> [Selection]:
- Born: Paul Julius Oswald Teichmüller 18 June 1913 Nordhausen, Province of Saxony, Prussia, German Empire
- Died: 11 September 1943 (aged 30) Poltava, Ukrainian SSR, Soviet Union
- Education: University of Göttingen (Ph.D.)
- Known for: Teichmüller character Teichmüller cocycle Teichmüller space Teichmüller–Tukey lemma p-basis
- Scientific career
- Fields: Mathematics
- Institutions: University of Berlin
- Thesis: Operatoren im Wachsschen Raum (1936)
- Doctoral advisor: Helmut Hasse

= Oswald Teichmüller =

German mathematician (1913–1943)

Paul Julius Oswald Teichmüller (/de/; 18 June 1913 – 11 September 1943) was a German mathematician. He made contributions to complex analysis, including the introduction of quasiconformal mappings and differential geometric methods into the study of Riemann surfaces. The Teichmüller space is named after him, as is the Teichmüller character and the Teichmüller cocycle.

Born in Nordhausen, Teichmüller attended the University of Göttingen, where he graduated in 1935 under the supervision of Helmut Hasse. His doctoral dissertation was on operator theory, though this was his only work on functional analysis. His next few papers were algebraic, but he switched his focus to complex analysis after attending lectures given by Rolf Nevanlinna. In 1937, he moved to the University of Berlin to work with Ludwig Bieberbach. Bieberbach was the editor of Deutsche Mathematik and much of Teichmüller's work was published in the journal, which made his papers hard to find in modern libraries before the release of his collected works.

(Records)

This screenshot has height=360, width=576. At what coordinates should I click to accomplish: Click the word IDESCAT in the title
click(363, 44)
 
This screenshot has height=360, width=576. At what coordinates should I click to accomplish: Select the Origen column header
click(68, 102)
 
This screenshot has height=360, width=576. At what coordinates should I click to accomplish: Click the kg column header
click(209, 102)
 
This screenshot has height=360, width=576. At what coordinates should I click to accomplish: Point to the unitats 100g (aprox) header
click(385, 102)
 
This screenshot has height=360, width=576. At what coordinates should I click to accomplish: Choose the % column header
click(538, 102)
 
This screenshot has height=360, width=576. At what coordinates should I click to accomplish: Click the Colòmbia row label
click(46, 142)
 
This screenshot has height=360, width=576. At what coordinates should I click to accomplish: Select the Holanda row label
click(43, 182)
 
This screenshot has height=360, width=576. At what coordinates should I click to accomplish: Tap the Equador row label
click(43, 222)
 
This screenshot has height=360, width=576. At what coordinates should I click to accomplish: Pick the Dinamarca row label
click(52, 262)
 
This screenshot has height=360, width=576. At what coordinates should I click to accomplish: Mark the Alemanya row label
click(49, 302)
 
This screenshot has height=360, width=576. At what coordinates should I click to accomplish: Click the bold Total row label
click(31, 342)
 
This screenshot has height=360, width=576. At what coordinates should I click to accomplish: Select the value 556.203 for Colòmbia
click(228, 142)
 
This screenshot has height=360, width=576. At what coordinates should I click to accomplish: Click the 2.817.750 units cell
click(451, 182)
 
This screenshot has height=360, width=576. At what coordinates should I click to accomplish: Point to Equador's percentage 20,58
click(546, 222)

* * *

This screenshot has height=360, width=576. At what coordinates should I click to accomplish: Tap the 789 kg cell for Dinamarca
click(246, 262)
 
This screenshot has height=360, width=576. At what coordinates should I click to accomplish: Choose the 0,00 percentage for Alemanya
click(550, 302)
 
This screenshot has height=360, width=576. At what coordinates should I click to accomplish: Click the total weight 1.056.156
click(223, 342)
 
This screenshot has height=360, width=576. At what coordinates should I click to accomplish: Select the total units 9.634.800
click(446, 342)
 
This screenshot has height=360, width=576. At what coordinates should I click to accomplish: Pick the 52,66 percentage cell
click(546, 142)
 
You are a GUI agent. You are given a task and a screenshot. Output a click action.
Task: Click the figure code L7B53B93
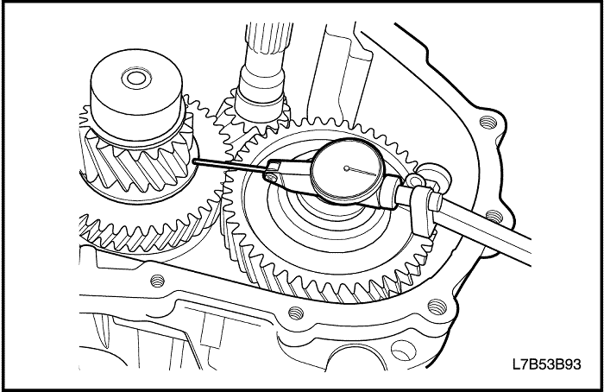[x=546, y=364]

==

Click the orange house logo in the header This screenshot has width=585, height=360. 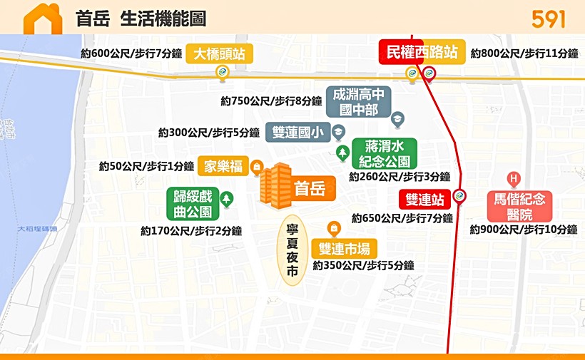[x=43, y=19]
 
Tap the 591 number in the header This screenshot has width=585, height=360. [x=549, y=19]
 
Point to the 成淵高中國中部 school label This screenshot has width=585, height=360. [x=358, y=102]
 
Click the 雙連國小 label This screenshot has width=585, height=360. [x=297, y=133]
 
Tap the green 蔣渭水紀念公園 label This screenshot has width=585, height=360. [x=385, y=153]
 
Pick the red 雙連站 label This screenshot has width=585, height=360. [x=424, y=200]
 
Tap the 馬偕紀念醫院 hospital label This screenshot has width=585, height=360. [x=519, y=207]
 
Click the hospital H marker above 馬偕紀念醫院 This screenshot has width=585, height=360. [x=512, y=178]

> [Directions]:
[a] Print the passage of the Teichmüller biography from "- Born: Paul" to "of Göttingen (Ph.D.)".
[b] Give what follows in the Teichmüller biography, picking up after its last sentence.

> [Responses in order]:
[a]
- Born: Paul Julius Oswald Teichmüller 18 June 1913 Nordhausen, Province of Saxony, Prussia, German Empire
- Died: 11 September 1943 (aged 30) Poltava, Ukrainian SSR, Soviet Union
- Education: University of Göttingen (Ph.D.)

[b]
A member of the Nazi Party (NSDAP) and Sturmabteilung (SA), the military wing of the NSDAP, from 1931, Teichmüller agitated against his Jewish professors Richard Courant and Edmund Landau in 1933. He was drafted into the Wehrmacht in July 1939 and took part in the invasion of Norway in 1940 before being recalled to Berlin to undertake cryptographic work with the Cipher Department of the High Command of the Wehrmacht. In 1942, he was released from his military duties and returned to teach at the University of Berlin. After the German defeat at Stalingrad in February 1943, he gave up his position in Berlin to volunteer for combat on the Eastern Front. He disappeared in unknown circumstances in September 1943.

Sanford L. Segal, a professor of mathematics at the University of Rochester, in his 2003 book Mathematicians Under the Nazis said: "Teichmüller was a gifted, brilliant, and seminal mathematician; he was also a dedicated Nazi."

==Biography==
===Early life===
Paul Julius Oswald Teichmüller was born in 1913 in Nordhausen, and grew up in Sankt Andreasberg. His parents were Gertrude (née Dinse) and Adolf Julius Paul Teichmüller. At the time of Oswald's birth, his father–an independent weaver by profession–was 33, and his mother was 39; they had no further children. His father was injured during World War I and died when Oswald was 12. According to Gertrude, when Oswald was three she discovered that he knew how to count and had learned to read on his own. After his father's death, she took him out of his school in Sankt Andreasberg which "he had long outgrown" and sent him to live with his aunt in Nordhausen, where he attended the Gymnasium.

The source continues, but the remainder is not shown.